Differential function of lysophosphatidic acid receptors in cell proliferation and migration of neuroblastoma cells

Lysophosphatidic acid (LPA) is a bioactive lipid mediator that induces diverse cellular biological effects and interacts with G protein-coupled transmembrane LPA receptors. In the present study, to assess biological roles of LPA receptors in the pathogenesis of tumor cells, each LPA receptor (Lpar1, Lpar2 or Lpar3)-expressing rat neuroblastoma B103 cells (lpa1-1, lpa2-2 or lpa3-3-2 cells, respectively) were used. In cell motility and invasion assay, lpa2-2 and lpa3-3-2 cells showed significant higher intrinsic activity without LPA treatment than LPA receptor-unexpressing AB2-1bf cells. LPA treatment further increased cell motility of these cells, which was suppressed by the pretreatment with inhibitors of Gi, Gq protein, or ROCK. By contrast, lpa1-1 cells markedly decreased intrinsic cell motility and invasion, compared with AB2-1bf cells. Constitutively active mutant Lpar1-expressing cells (lpa1Δ-1) showed significant high motility, comparable with those of lpa2-2 and lpa3-3-2. In soft agar assay, lpa3-3-2 and lpa1Δ-1 cells showed colony formation, but other cells failed.
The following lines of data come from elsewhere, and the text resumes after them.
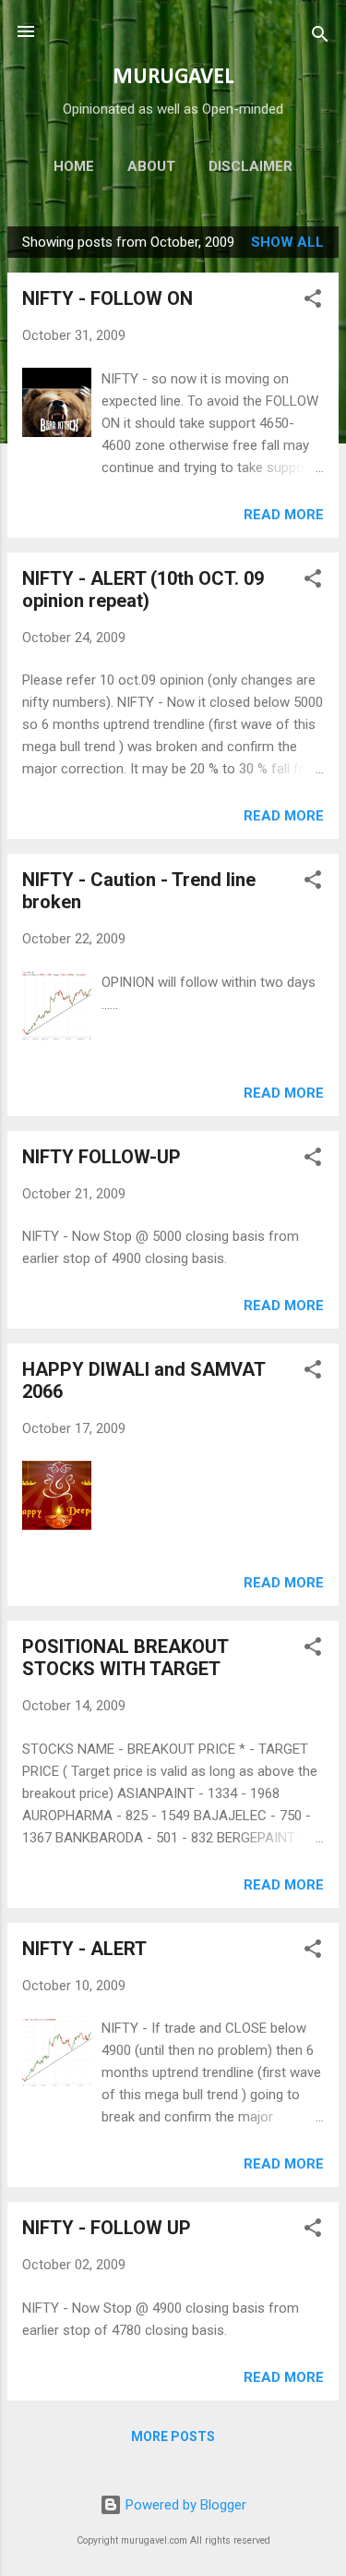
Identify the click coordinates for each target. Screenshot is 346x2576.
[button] (313, 301)
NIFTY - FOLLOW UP (106, 2228)
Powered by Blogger (184, 2505)
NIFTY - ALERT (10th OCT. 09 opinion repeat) (143, 589)
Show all (287, 242)
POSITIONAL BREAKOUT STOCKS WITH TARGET (125, 1657)
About (151, 166)
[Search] (320, 37)
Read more (284, 514)
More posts (173, 2436)
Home (74, 166)
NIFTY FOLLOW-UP (101, 1157)
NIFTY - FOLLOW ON (107, 298)
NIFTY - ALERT (84, 1949)
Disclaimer (250, 166)
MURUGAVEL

These results suggest that LPA receptors may play different roles in cell proliferation and migration of rat neuroblastoma cells.

► LPA receptors have different biological functions in neuroblastoma cells.
► LPA2 and LPA3 stimulate cell proliferation and migration.
► LPA1 acts as a negative regulator of cell proliferation and migration.
► Mutated LPA1 enhances cell proliferation and migration activities.